Students will examine articles from the University library to
analyze real-world examples of U.S. government intervention
programs and apply current week readings to make intelligent
conclusions about the economic policies.
2. Examples of intervention programs you may select, but are not
limited to:
• US agriculture support programs
• Low income support programs (Food Stamps, Earned Income
Tax Credit, Child Tax Credit, and Temporary Assistance to Needy
Families)
• Medicaid, Children's Health Insurance Program, The Affordable
Care Act (Obamacare)
• Low-income rent controls and housing vouchers
• Government promotion of renewable energy sources to
discourage use of fossil fuels such as coal and oil
• Unemployment Insurance
• Bailout of U.S. banks and other financial institutions during the
Great Recession
3. • Bailout of U.S. auto makers during the Great Recession
• Social Security retirement benefits
Develop a minimum 10-slide Microsoft® PowerPoint®
presentation including detailed speaker notes or voiceover
including the following:
• Describe the intervention and detail its history.

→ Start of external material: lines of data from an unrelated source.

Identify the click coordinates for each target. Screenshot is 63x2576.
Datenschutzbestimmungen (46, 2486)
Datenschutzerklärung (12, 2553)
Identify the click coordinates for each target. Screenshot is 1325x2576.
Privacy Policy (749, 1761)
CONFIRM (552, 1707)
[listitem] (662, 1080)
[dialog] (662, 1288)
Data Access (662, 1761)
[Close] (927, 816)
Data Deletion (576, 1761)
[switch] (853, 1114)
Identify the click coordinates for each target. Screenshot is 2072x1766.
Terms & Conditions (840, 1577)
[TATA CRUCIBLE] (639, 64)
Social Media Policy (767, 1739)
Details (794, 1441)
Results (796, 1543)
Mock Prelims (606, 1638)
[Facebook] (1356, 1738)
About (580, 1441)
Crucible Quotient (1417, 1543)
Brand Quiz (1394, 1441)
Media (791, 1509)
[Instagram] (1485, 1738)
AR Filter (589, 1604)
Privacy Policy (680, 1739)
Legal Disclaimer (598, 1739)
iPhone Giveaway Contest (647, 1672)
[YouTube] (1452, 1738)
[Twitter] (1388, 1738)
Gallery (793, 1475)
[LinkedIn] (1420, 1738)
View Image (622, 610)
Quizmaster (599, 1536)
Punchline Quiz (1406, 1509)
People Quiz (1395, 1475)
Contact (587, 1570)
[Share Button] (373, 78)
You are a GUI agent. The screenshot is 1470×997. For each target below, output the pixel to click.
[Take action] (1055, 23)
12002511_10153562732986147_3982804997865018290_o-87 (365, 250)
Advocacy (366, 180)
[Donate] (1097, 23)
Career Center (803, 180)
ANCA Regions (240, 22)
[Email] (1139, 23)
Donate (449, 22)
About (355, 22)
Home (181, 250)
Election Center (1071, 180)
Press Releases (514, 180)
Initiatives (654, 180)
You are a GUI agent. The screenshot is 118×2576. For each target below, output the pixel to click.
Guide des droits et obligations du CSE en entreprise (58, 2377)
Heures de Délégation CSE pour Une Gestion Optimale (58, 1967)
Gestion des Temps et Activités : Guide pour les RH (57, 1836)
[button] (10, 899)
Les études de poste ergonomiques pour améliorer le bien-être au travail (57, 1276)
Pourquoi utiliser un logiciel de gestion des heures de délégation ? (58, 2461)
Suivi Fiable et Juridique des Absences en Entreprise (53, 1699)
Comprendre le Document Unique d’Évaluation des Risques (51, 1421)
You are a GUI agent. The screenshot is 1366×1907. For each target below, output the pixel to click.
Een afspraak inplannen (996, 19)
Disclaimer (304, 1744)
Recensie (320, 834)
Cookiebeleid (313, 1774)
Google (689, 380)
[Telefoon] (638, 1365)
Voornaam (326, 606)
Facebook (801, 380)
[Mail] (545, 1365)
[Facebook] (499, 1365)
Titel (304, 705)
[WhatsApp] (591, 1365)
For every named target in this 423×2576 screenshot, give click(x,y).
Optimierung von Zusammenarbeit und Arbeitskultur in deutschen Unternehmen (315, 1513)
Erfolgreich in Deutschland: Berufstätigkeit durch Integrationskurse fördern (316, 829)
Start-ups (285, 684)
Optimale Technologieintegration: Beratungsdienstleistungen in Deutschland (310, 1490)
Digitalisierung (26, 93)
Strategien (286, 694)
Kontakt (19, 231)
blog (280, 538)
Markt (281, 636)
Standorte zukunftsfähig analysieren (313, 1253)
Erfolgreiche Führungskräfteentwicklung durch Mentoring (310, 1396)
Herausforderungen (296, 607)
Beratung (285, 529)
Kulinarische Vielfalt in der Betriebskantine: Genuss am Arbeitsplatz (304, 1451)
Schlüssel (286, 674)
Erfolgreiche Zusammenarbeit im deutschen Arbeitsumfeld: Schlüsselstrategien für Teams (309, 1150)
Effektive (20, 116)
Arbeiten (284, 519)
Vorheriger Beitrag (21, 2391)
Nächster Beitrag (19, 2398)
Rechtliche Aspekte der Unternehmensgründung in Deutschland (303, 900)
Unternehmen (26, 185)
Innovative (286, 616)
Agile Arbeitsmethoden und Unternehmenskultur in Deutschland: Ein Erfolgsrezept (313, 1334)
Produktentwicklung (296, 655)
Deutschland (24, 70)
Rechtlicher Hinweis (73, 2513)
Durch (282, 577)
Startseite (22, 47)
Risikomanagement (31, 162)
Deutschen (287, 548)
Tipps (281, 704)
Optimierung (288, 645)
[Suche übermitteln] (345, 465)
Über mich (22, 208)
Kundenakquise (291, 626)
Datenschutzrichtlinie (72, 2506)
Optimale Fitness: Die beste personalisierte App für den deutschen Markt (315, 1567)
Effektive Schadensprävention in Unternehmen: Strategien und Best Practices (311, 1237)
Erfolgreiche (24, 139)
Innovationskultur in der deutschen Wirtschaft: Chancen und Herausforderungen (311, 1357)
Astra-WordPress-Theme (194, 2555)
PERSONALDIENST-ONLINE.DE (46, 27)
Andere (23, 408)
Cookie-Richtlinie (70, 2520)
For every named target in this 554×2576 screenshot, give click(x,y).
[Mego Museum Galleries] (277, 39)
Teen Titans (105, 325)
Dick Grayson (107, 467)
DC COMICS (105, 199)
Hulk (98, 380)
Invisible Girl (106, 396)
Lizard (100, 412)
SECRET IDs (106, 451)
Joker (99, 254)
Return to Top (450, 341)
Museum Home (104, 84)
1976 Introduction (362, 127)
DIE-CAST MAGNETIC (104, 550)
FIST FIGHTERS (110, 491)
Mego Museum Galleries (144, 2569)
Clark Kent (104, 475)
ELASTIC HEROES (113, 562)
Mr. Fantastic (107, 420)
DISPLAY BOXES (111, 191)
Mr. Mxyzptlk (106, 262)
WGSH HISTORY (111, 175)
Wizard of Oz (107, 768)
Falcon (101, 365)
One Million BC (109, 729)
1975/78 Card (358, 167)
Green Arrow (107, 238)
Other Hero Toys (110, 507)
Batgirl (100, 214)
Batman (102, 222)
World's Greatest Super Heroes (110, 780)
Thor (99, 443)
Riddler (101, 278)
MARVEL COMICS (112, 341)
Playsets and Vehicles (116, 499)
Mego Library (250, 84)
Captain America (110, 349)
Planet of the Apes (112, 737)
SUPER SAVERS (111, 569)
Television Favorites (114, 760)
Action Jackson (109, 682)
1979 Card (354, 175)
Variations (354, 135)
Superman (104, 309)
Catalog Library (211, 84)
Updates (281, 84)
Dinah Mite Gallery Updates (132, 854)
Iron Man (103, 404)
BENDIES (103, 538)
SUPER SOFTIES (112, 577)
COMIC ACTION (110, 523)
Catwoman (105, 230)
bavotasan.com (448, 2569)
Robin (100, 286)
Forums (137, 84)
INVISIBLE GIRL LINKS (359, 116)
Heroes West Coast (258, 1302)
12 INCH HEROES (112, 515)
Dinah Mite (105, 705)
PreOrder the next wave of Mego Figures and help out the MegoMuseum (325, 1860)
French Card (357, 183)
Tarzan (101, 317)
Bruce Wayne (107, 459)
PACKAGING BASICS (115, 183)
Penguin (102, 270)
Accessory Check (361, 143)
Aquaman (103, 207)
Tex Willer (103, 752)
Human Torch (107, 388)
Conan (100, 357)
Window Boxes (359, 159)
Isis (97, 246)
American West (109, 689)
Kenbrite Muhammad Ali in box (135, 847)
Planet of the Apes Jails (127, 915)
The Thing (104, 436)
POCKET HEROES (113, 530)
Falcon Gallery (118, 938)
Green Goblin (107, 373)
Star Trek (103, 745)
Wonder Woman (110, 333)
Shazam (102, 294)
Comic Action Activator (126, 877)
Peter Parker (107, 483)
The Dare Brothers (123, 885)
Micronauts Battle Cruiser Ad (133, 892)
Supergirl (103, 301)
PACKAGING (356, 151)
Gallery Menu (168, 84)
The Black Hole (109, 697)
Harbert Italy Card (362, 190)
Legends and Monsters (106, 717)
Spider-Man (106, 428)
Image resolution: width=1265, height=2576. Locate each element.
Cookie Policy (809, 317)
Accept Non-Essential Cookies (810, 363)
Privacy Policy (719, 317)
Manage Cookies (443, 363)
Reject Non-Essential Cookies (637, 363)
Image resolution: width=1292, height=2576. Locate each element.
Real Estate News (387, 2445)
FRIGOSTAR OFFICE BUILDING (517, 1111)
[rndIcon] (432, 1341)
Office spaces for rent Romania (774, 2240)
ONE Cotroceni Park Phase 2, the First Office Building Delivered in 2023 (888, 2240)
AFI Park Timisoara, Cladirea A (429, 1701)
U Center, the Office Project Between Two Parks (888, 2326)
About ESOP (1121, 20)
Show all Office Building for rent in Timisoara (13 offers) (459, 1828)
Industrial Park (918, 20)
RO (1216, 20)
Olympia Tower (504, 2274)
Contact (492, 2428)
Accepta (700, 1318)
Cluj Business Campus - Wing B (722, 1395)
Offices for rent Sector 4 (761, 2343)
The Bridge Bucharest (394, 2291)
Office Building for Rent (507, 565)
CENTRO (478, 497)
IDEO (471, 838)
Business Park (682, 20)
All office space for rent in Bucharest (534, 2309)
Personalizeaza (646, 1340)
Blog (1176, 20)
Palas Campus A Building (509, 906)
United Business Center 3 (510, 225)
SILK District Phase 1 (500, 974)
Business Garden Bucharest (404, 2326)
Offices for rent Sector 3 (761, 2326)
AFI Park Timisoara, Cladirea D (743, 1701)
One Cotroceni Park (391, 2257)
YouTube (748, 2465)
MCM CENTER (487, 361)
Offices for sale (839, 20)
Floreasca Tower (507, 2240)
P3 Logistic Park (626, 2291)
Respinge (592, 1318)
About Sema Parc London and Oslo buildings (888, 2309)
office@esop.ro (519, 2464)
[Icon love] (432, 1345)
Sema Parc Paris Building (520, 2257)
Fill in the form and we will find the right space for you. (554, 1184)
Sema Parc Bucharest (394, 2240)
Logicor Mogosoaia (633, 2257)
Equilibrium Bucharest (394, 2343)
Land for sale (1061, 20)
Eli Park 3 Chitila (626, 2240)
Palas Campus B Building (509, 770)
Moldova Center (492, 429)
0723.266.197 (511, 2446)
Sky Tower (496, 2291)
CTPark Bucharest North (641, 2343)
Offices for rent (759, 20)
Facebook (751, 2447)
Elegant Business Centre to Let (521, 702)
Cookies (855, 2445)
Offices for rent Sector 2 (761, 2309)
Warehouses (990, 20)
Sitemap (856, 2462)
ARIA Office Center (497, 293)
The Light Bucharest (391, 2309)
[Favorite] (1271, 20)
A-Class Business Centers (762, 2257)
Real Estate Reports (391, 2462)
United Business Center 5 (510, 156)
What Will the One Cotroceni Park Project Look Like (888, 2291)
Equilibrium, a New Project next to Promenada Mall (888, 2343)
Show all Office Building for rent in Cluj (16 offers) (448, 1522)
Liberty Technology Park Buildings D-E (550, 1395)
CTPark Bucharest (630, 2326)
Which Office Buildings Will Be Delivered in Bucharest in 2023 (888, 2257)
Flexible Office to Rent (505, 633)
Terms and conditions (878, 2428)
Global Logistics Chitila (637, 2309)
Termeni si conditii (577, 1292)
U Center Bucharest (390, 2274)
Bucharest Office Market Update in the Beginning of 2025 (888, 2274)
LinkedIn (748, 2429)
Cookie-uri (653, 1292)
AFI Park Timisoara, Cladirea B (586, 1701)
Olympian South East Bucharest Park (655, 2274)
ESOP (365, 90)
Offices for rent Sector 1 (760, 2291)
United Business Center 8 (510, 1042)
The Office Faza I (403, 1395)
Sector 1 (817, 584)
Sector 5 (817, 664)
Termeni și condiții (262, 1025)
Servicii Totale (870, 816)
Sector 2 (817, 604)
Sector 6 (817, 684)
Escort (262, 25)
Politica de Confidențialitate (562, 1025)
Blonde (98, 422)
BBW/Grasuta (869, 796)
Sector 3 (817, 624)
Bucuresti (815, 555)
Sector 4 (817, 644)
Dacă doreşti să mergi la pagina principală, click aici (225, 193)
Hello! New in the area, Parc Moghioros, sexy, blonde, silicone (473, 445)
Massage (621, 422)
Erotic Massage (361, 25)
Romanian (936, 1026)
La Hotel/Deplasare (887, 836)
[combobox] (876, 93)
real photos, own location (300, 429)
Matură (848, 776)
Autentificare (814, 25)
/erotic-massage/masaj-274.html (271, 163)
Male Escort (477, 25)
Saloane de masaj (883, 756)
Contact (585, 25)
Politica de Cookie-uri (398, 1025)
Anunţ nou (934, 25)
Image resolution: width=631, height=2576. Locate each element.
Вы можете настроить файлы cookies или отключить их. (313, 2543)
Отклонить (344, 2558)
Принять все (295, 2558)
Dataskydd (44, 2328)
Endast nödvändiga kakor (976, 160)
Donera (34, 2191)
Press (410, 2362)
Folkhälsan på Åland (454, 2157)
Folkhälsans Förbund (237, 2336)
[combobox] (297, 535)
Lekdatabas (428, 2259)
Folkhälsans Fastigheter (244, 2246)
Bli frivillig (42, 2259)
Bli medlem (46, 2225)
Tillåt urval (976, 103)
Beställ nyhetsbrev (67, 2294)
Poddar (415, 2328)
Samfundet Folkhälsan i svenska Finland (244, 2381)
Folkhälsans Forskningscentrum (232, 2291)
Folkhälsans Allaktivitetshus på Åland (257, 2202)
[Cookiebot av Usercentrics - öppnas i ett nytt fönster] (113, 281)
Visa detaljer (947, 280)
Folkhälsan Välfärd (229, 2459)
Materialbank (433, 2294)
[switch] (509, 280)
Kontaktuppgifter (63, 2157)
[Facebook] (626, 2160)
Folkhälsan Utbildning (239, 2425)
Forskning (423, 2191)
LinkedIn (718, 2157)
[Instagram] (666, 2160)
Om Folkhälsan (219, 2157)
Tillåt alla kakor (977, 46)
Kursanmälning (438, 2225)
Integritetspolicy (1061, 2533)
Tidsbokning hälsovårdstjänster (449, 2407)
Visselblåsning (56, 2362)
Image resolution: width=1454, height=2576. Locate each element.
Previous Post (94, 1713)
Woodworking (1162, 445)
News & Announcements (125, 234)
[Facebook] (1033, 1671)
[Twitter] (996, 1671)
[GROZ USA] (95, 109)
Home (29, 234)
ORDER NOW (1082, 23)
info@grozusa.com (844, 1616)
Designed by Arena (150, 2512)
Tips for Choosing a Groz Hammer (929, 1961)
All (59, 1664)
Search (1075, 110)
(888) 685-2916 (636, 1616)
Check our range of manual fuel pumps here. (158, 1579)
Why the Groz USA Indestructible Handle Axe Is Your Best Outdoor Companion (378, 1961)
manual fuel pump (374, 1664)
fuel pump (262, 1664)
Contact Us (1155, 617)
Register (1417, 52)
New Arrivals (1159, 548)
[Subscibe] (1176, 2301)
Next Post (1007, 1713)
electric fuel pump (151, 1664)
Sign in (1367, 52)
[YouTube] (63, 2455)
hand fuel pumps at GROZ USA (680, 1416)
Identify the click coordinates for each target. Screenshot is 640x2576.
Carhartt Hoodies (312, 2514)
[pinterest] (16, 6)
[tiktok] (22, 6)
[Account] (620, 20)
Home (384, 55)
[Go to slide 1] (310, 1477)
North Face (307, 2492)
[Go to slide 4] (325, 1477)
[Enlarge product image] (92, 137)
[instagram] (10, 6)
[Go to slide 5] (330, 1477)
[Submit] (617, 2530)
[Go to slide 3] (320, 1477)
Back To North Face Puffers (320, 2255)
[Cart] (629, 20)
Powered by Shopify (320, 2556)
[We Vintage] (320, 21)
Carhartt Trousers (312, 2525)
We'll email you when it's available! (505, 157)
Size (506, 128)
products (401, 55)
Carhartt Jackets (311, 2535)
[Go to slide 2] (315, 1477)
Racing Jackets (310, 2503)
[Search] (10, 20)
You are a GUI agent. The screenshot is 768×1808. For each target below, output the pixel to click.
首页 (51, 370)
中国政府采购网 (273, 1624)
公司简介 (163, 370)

• Analyze the arguments for government intervention as opposed
to arguments for market-based solutions. Hint: See the
information in our course textbook on market failures.
• Examine who may be helped and who may be hurt by the
selected government intervention.
• Examine externalities and/or unintended consequences of such
intervention.
• Determine the cost trend of the intervention program since its
implementation including whether costs are increasing,
decreasing, or vary with the state of the economy.
• Evaluate the success or failure of the intervention in achieving
its objectives and develop conclusions.